LKML Archive on lore.kernel.org
help / color / mirror / Atom feed
From: Desmond Cheong Zhi Xi <desmondcheongzx@gmail.com>
To: dsterba@suse.cz, clm@fb.com, josef@toxicpanda.com,
	dsterba@suse.com, anand.jain@oracle.com,
	linux-btrfs@vger.kernel.org, linux-kernel@vger.kernel.org,
	skhan@linuxfoundation.org, gregkh@linuxfoundation.org,
	linux-kernel-mentees@lists.linuxfoundation.org,
	syzbot+a70e2ad0879f160b9217@syzkaller.appspotmail.com
Subject: Re: [PATCH v2] btrfs: fix rw device counting in __btrfs_free_extra_devids
Date: Thu, 12 Aug 2021 23:43:16 +0800	[thread overview]
Message-ID: <3c48eec9-590c-4974-4026-f74cafa5ac48@gmail.com> (raw)

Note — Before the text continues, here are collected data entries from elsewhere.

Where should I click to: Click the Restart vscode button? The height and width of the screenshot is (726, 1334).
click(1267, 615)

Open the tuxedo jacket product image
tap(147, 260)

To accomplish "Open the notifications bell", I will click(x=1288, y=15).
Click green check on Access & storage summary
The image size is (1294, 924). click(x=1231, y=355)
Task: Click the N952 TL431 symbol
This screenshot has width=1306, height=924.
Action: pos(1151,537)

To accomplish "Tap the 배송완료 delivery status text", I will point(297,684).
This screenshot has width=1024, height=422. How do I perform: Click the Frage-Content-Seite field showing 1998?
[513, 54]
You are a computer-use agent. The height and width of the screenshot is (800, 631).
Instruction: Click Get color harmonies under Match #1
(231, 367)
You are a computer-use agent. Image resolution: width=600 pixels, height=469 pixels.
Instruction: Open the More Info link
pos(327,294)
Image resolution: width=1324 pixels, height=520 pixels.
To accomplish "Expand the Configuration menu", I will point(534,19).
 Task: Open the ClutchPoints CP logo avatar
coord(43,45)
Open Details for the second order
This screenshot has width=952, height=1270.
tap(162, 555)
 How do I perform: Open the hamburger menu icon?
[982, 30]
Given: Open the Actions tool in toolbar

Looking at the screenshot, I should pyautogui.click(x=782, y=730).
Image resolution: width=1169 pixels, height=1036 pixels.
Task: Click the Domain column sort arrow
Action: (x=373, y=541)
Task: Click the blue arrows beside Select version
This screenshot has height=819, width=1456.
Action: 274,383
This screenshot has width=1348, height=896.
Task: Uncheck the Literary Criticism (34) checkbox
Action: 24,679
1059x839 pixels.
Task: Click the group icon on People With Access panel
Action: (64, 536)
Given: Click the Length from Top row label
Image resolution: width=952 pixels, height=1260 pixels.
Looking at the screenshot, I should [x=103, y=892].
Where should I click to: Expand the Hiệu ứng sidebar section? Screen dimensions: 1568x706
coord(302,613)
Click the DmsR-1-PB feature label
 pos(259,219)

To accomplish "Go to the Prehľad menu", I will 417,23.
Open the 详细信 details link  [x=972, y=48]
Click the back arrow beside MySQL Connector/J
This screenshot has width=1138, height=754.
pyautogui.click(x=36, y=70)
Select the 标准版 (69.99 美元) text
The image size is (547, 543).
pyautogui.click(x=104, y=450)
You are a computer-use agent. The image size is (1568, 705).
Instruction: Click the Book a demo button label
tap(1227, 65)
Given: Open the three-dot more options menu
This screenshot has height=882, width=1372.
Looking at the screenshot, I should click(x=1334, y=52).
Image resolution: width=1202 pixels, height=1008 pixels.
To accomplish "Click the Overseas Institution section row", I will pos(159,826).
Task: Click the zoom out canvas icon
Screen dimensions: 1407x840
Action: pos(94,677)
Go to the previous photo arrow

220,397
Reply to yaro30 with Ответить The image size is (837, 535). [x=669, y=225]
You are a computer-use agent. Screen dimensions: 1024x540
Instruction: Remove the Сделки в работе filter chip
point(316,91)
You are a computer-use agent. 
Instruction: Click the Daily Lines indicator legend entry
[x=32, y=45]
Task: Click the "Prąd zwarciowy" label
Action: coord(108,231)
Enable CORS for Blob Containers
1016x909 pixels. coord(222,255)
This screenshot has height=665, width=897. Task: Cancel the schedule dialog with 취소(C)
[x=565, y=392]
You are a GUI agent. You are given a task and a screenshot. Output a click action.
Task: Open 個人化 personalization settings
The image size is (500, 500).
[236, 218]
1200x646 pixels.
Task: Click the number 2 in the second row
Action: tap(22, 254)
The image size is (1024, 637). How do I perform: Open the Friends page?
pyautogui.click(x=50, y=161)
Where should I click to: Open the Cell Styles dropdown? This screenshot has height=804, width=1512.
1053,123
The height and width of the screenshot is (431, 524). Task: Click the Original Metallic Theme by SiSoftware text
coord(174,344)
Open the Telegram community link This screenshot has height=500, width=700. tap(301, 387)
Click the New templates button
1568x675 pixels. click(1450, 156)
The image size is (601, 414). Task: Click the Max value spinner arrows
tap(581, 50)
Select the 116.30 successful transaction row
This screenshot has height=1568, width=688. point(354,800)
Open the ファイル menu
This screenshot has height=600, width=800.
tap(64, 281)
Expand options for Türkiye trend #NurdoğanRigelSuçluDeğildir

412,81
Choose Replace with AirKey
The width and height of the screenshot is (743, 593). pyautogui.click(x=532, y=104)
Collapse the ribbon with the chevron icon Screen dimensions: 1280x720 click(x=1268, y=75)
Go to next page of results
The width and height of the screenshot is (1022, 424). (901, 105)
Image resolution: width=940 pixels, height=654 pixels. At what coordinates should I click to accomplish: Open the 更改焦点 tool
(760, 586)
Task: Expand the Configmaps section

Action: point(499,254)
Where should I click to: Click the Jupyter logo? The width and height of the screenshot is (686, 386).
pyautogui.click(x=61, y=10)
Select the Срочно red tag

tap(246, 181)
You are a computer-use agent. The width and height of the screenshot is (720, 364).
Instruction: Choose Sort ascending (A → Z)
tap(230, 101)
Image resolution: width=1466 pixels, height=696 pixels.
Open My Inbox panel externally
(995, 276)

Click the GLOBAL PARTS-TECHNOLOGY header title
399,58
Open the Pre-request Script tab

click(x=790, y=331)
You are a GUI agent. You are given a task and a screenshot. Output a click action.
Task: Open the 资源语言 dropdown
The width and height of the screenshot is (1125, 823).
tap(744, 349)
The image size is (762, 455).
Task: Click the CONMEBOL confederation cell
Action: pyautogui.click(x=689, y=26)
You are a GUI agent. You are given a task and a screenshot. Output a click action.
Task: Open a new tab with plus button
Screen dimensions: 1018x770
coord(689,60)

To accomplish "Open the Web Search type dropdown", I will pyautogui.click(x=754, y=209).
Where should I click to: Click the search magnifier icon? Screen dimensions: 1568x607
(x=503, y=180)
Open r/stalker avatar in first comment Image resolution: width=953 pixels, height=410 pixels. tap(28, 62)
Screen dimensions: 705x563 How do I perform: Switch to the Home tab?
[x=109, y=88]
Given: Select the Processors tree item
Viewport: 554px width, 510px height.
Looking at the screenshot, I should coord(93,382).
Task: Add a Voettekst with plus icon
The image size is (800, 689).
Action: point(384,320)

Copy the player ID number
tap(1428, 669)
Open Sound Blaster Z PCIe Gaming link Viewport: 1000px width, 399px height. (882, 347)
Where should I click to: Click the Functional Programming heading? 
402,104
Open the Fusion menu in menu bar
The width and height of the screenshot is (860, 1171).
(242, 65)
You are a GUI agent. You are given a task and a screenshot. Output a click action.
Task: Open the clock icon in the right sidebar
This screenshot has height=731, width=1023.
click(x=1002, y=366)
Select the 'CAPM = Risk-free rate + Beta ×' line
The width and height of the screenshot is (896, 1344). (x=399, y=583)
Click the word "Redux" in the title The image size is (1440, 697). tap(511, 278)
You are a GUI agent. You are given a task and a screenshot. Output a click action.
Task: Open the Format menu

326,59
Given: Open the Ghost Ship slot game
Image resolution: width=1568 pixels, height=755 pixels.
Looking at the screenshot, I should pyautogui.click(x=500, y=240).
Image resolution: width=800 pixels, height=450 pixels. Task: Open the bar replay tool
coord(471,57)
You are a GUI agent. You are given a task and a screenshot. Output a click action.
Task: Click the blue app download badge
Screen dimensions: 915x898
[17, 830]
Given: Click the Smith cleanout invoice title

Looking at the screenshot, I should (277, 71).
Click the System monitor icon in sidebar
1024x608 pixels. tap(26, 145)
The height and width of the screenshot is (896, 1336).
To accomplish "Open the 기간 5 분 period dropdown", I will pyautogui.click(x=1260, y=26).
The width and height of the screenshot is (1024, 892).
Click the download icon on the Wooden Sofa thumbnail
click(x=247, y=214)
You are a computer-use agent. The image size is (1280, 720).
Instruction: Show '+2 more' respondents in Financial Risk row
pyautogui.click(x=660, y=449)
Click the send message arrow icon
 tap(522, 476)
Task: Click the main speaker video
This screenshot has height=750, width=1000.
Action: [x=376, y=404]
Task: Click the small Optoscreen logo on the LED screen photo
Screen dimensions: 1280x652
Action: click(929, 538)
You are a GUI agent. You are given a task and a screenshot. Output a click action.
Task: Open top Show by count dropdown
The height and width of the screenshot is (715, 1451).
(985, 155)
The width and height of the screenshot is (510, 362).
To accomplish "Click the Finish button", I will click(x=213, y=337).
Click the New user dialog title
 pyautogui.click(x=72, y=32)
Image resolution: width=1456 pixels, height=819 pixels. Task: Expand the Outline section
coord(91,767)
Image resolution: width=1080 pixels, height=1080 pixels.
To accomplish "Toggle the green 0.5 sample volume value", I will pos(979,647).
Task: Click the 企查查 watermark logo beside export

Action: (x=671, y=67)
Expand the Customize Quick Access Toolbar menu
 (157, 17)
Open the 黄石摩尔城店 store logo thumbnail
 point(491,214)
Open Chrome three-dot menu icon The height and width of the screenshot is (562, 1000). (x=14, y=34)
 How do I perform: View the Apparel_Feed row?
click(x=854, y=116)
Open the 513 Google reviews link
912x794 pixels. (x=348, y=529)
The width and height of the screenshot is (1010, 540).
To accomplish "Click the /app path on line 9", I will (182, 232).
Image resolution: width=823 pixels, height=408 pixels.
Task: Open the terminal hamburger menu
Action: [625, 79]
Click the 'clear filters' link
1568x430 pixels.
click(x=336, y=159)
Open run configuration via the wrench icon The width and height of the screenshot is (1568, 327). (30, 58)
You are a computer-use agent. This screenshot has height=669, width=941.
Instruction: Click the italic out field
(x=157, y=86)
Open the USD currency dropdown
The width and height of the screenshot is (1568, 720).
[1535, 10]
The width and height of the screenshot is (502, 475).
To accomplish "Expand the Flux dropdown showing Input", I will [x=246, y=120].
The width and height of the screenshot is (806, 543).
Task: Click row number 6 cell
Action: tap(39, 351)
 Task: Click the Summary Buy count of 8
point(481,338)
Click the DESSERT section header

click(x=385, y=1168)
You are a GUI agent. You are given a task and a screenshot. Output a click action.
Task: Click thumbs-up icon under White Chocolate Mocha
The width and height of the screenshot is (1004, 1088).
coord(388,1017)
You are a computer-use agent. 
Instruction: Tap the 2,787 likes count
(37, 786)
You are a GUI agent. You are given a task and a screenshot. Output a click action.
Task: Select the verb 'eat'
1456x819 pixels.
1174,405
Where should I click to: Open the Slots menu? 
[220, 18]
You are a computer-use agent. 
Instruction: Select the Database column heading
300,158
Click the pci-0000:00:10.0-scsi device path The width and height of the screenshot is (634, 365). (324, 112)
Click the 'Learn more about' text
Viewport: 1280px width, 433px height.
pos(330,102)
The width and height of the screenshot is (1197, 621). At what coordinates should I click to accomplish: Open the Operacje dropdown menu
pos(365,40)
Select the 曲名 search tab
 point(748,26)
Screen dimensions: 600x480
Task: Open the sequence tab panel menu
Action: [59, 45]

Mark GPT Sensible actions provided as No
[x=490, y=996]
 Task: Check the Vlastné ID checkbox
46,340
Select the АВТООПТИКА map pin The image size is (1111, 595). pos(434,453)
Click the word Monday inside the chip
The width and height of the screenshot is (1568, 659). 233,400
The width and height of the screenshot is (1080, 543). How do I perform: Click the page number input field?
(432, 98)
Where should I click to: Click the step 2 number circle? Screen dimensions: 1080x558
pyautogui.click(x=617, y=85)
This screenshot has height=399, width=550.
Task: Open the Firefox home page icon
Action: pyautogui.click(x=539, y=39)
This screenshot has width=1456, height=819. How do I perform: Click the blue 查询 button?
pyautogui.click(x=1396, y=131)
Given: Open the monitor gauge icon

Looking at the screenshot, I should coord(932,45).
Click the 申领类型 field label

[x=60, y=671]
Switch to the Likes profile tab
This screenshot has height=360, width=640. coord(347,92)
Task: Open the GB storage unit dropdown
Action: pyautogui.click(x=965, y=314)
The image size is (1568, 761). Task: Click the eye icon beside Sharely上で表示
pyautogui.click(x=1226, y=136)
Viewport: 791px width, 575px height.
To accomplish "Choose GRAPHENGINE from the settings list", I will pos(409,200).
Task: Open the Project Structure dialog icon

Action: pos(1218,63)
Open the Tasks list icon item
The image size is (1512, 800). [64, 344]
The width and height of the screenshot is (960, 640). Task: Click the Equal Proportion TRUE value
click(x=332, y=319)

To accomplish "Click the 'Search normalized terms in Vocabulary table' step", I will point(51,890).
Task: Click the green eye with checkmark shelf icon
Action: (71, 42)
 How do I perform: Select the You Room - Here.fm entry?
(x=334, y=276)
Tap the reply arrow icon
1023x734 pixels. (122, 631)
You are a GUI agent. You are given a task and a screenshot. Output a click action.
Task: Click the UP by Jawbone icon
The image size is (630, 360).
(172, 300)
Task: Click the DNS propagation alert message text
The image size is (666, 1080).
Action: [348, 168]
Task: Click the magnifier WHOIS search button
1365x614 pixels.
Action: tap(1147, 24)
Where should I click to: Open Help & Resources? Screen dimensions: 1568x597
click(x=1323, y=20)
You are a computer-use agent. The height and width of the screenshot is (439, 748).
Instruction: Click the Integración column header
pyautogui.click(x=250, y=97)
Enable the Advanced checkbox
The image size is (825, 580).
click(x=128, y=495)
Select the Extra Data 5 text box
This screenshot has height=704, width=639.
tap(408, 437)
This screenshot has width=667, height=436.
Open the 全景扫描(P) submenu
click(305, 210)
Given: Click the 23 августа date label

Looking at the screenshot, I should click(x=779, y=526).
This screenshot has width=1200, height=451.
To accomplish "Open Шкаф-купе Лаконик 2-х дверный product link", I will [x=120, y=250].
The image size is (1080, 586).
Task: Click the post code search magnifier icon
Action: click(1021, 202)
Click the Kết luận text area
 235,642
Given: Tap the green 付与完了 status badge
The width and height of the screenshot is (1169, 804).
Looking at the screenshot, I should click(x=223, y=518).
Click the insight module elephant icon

In-Reply-To: <20210812103851.GC5047@twin.jikos.cz>

On 12/8/21 6:38 pm, David Sterba wrote:
> On Tue, Jul 27, 2021 at 03:13:03PM +0800, Desmond Cheong Zhi Xi wrote:
>> When removing a writeable device in __btrfs_free_extra_devids, the rw
>> device count should be decremented.
>>
>> This error was caught by Syzbot which reported a warning in
>> close_fs_devices because fs_devices->rw_devices was not 0 after
>> closing all devices. Here is the call trace that was observed:
>>
>>    btrfs_mount_root():
>>      btrfs_scan_one_device():
>>        device_list_add();   <---------------- device added
>>      btrfs_open_devices():
>>        open_fs_devices():
>>          btrfs_open_one_device();   <-------- writable device opened,
>> 	                                     rw device count ++
>>      btrfs_fill_super():
>>        open_ctree():
>>          btrfs_free_extra_devids():
>> 	  __btrfs_free_extra_devids();  <--- writable device removed,
>> 	                              rw device count not decremented
>> 	  fail_tree_roots:
>> 	    btrfs_close_devices():
>> 	      close_fs_devices();   <------- rw device count off by 1
>>
>> As a note, prior to commit cf89af146b7e ("btrfs: dev-replace: fail
>> mount if we don't have replace item with target device"), rw_devices
>> was decremented on removing a writable device in
>> __btrfs_free_extra_devids only if the BTRFS_DEV_STATE_REPLACE_TGT bit
>> was not set for the device. However, this check does not need to be
>> reinstated as it is now redundant and incorrect.
>>
>> In __btrfs_free_extra_devids, we skip removing the device if it is the
>> target for replacement. This is done by checking whether device->devid
>> == BTRFS_DEV_REPLACE_DEVID. Since BTRFS_DEV_STATE_REPLACE_TGT is set
>> only on the device with devid BTRFS_DEV_REPLACE_DEVID, no devices
>> should have the BTRFS_DEV_STATE_REPLACE_TGT bit set after the check,
>> and so it's redundant to test for that bit.
>>
>> Additionally, following commit 82372bc816d7 ("Btrfs: make
>> the logic of source device removing more clear"), rw_devices is
>> incremented whenever a writeable device is added to the alloc
>> list (including the target device in btrfs_dev_replace_finishing), so
>> all removals of writable devices from the alloc list should also be
>> accompanied by a decrement to rw_devices.
>>
>> Fixes: cf89af146b7e ("btrfs: dev-replace: fail mount if we don't have replace item with target device")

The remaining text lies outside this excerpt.